There he was promoted to general and confronted Martin Miguel de Guemes, leader by the way he was carrying on the Guerra Gaucha, successful defensive strategy of defending northern border, but very expensive for the province, especially for high classes.

In the mid-1817 he was named provincial commander of the army of Cordoba in almost permanent struggle with small groups of rebels gauchos, no positive results against the feds.

=== Sierra Campaign ===
In 1819 Arenales joined the Army of the Andes in Chile. General José de San Martín orders Arenales to command an expedition as part of the Freedom Expedition of Peru, sending him to Pisco, Peru on 5 October 1820, beginning the Sierra Expedition. After his arrival, at the destination, he took over the two major campaigns to the mountains.

On 6 December 1820, Arenales led troops into the Battle of Pasco (es), using thick snowfall to launch a surprise attack. Arenales defeated the royalist troops commanded by Diego O'Reilly, capturing O'Reilly and incorporating prisoners into his own forces.
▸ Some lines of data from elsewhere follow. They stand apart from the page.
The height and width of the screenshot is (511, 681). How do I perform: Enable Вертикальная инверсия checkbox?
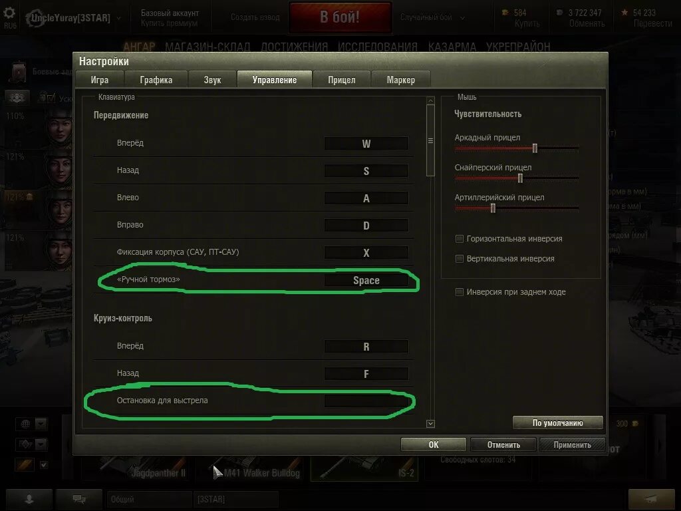(459, 259)

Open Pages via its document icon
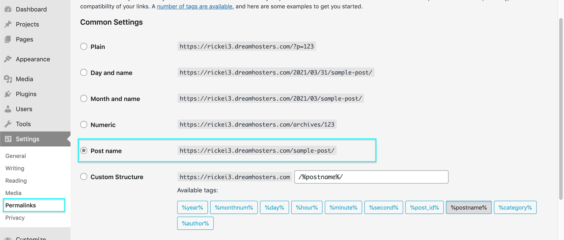(x=8, y=39)
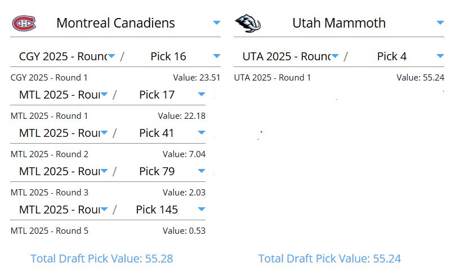Expand round selector beside Pick 17
The image size is (455, 276).
point(104,95)
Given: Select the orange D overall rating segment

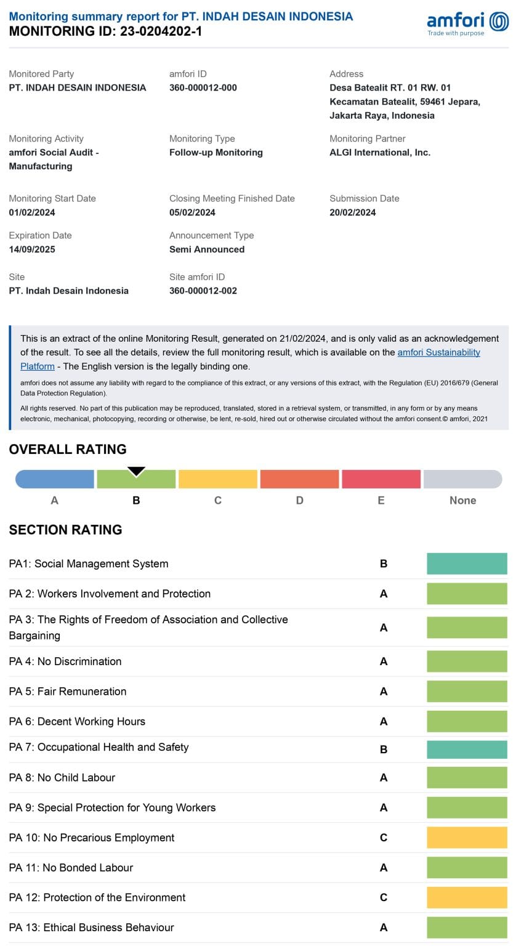Looking at the screenshot, I should [299, 479].
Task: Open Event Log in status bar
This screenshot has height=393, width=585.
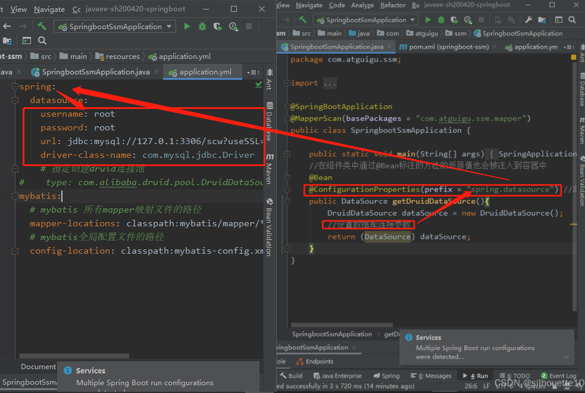Action: pyautogui.click(x=558, y=376)
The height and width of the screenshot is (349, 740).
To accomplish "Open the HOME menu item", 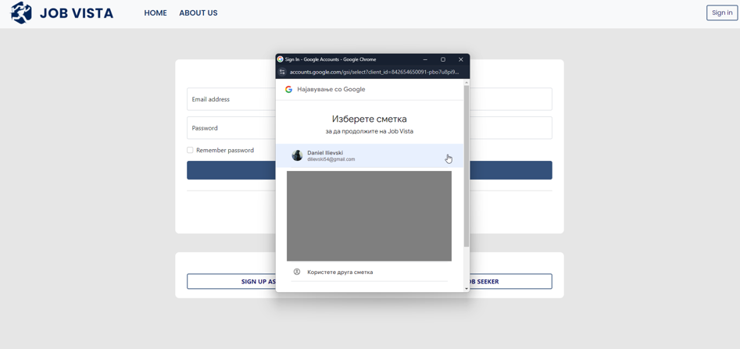I will (156, 13).
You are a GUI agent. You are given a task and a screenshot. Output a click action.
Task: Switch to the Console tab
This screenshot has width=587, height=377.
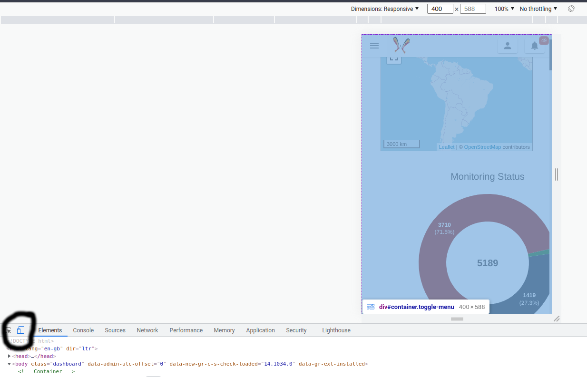point(83,330)
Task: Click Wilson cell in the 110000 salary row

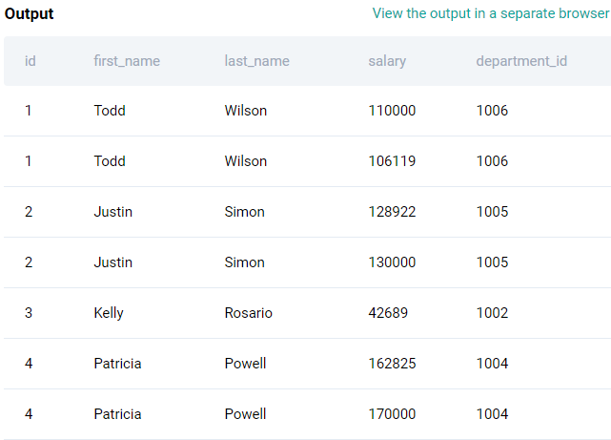Action: pyautogui.click(x=246, y=111)
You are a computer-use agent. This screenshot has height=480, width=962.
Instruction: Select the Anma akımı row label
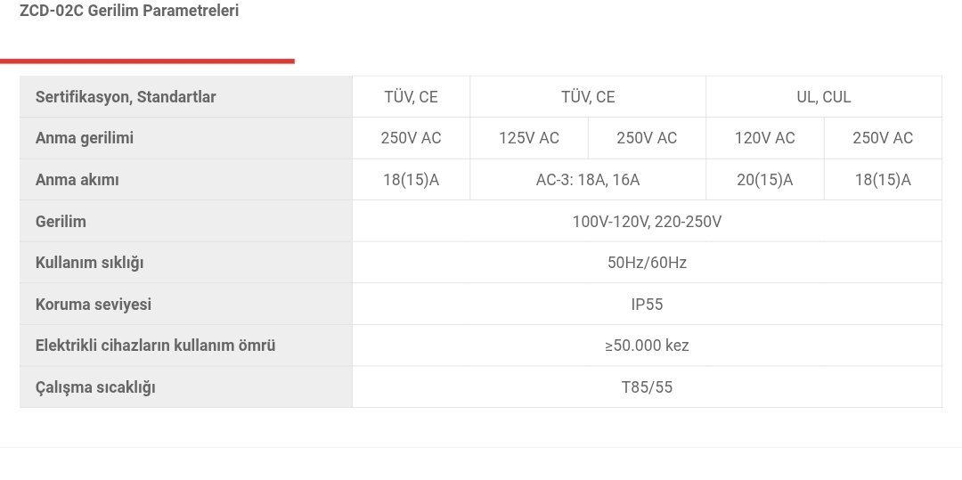[77, 180]
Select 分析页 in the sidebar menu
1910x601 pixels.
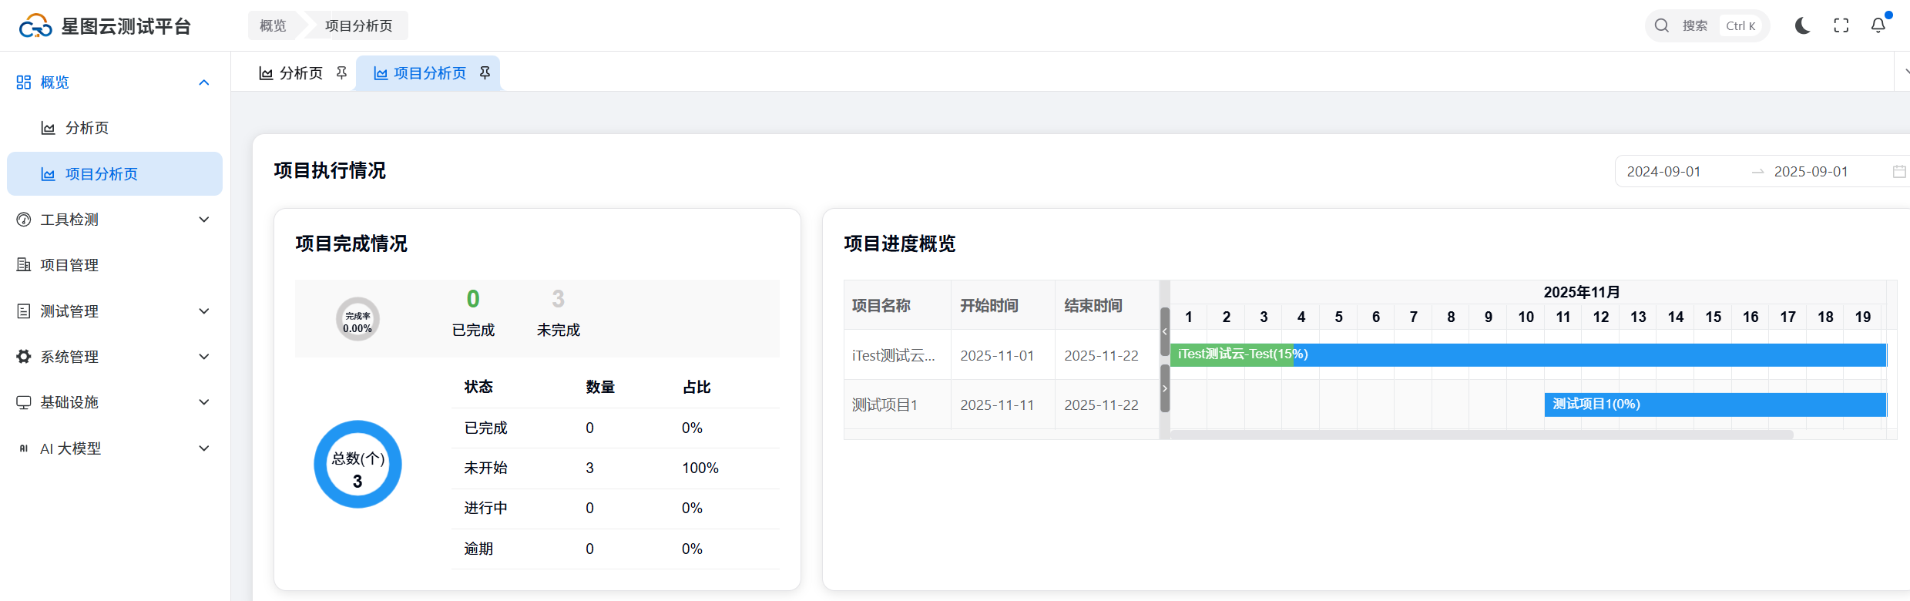coord(86,128)
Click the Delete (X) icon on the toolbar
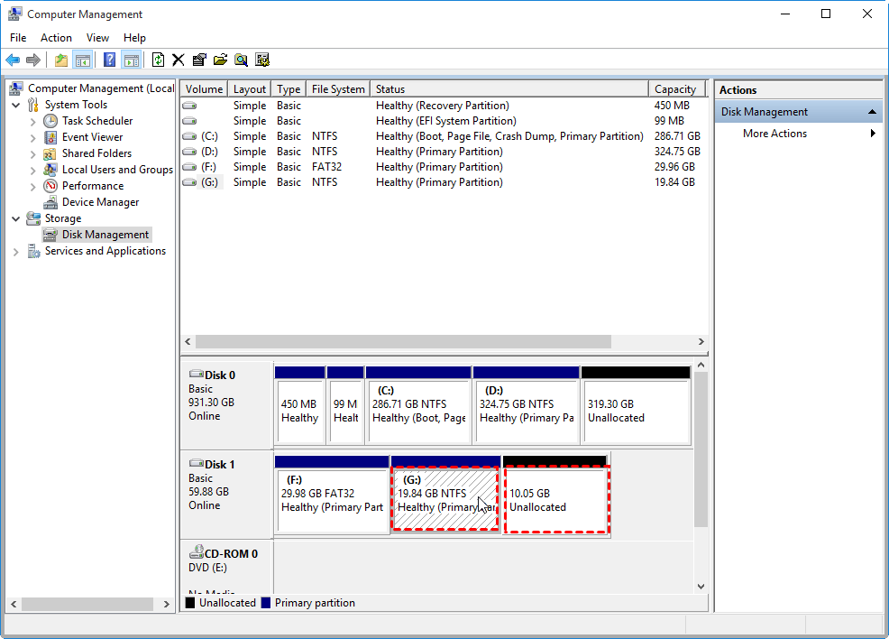Screen dimensions: 889x639 [x=178, y=60]

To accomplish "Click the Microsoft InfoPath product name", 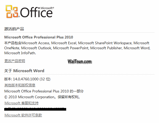I will point(20,53).
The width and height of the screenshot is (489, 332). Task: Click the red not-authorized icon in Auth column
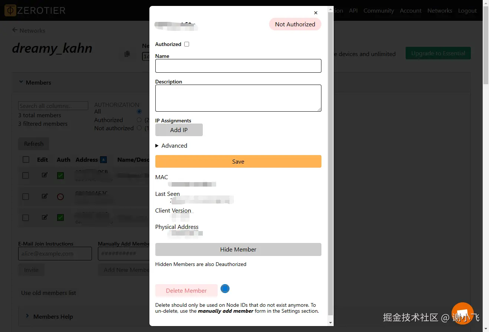(60, 197)
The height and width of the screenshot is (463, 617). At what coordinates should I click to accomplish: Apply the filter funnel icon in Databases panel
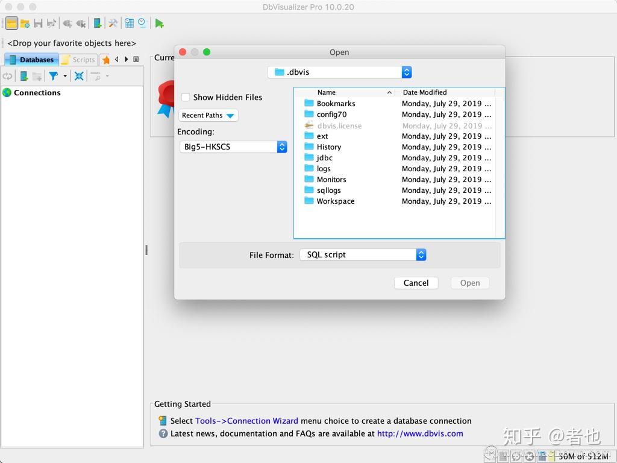(55, 75)
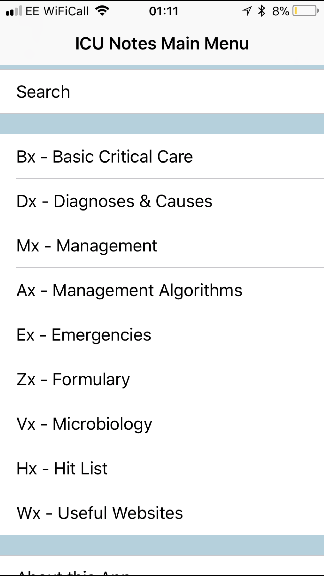Choose Ax - Management Algorithms
324x576 pixels.
click(x=162, y=290)
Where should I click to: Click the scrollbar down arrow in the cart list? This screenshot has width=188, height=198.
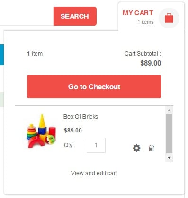[x=170, y=158]
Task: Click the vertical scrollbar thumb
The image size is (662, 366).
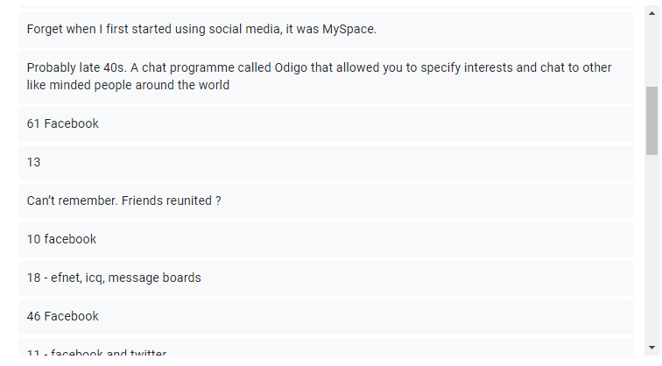Action: [651, 120]
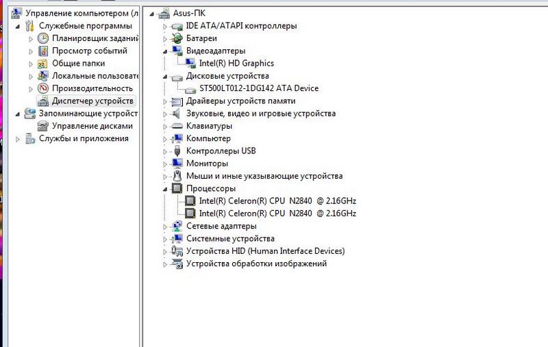
Task: Expand the Сетевые адаптеры category
Action: click(165, 226)
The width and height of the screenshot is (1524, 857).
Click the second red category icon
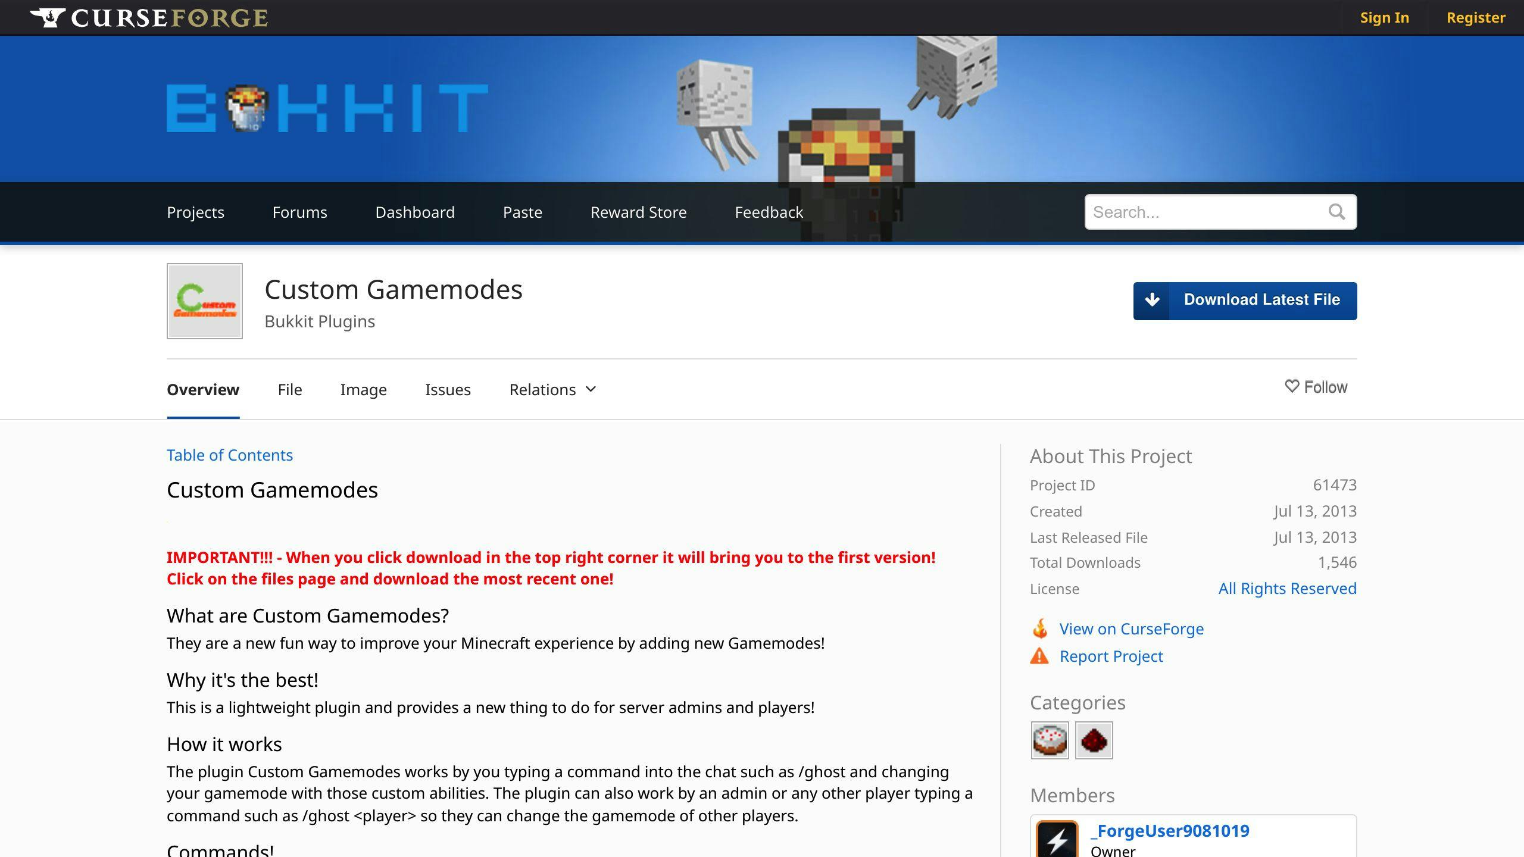pos(1094,740)
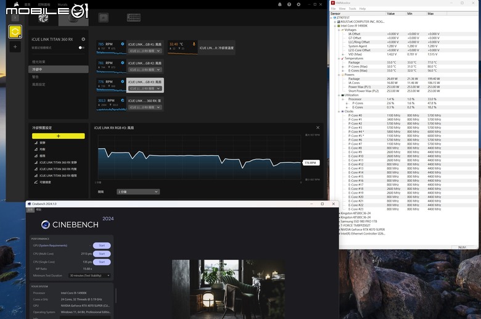Select the fan device thumbnail in device bar

(43, 18)
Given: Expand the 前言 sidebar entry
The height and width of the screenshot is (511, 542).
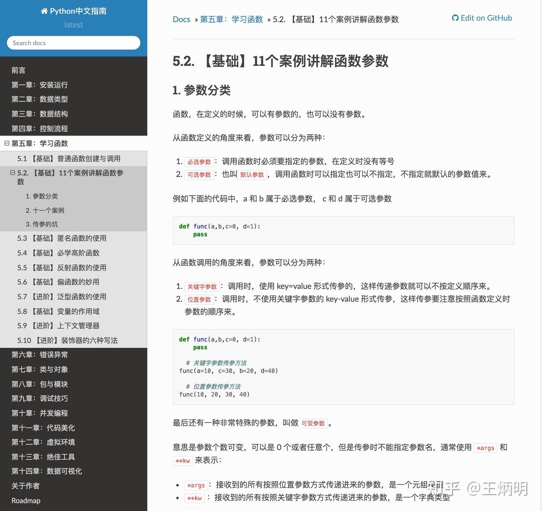Looking at the screenshot, I should (19, 70).
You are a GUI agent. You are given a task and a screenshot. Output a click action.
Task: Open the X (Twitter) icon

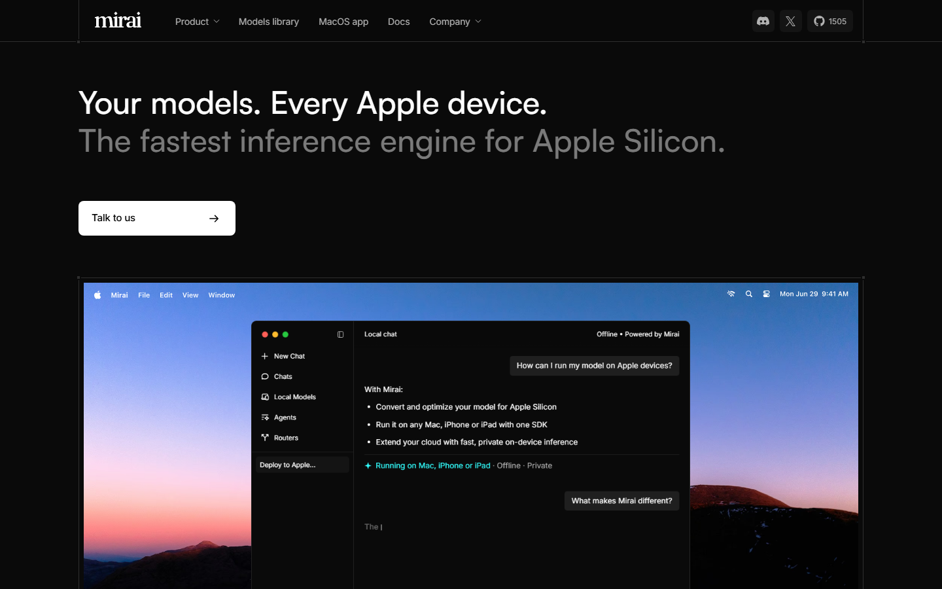(x=790, y=21)
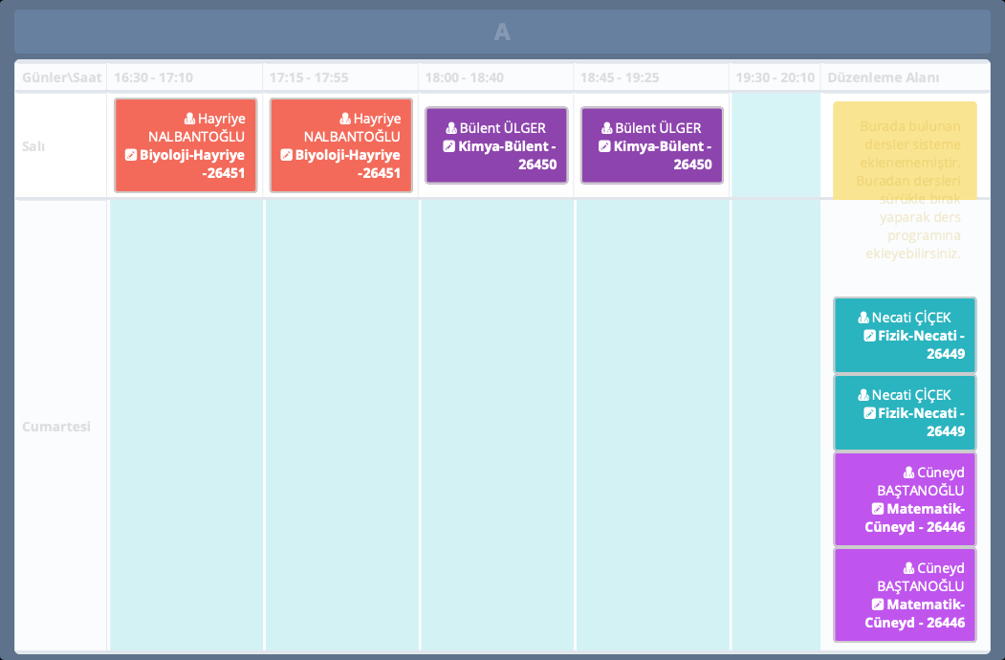Click edit icon on Kimya card at 18:45

(604, 146)
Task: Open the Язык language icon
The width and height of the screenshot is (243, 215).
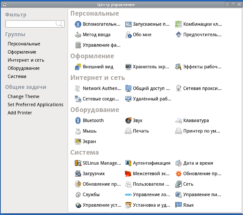Action: [178, 205]
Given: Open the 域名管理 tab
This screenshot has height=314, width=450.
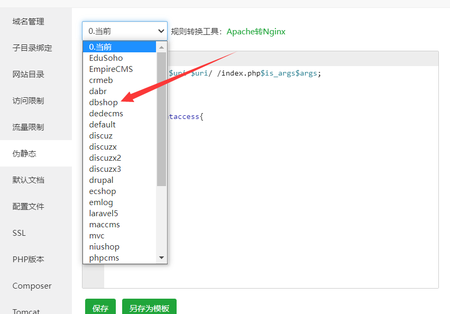Looking at the screenshot, I should point(29,22).
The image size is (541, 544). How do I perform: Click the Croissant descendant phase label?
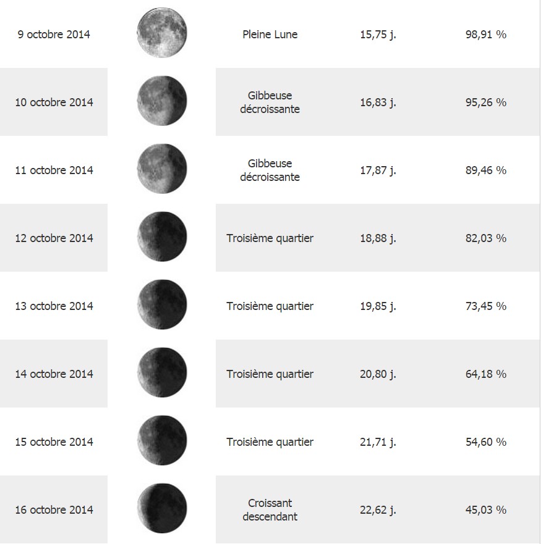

Upon news that royalist forces were defeated by Arenales' expedition, the city of Huánuco called for a town meeting on 9 December 1820. Don Eduardo Lúcar y Torre, a colonel of the royalist army, allowed the citizens of Huánuco to vote on whether or not to join Arenales' cause, with the majority voting to join the patriot movement. On 15 December 1820, Huánuco declared independence and because of their assistance, Lúcar y Torre was named Mayor of Huánuco and José Figueroa was named the commander of arms. On 8 January 1821, Arenales regrouped with General San Martín.

==Governor of Salta==
On January 1, 1824 he was named governor of Salta. His administration was orderly and efficient, seeking a liberal provincial government in accordance with the central government which had been established by Bernardino Rivadavia in Buenos Aires. The following year he made a final campaign to Upper Peru, hoping to fight against one the last two royalist strongholds in continental America (the other being El Callao in coastal Peru), but royalist general Pedro Antonio Olañeta was murdered by his own soldiers, and ultimately Arenales accomplished nothing. He even failed to reinstate the Tarija region (now in Bolivia) as part of Salta.

==Death==
He died in the town of Moraya, Bolivia, in 1831, at the home of Colonel José Manuel Pizarro. He was buried there in the common ossuary except the skull, preserved by Colonel Pizarro and delivered in the city of Buenos Aires to María Josefa Uriburu Arenales, daughter and mother of the future president of Argentina, José Evaristo Uriburu. In May 1959 his remains arrived in Salta, being deposited in the "Pantheon of North Glories of the Republic", after satisfying a civic-military moving ceremony at the Cathedral of Salta.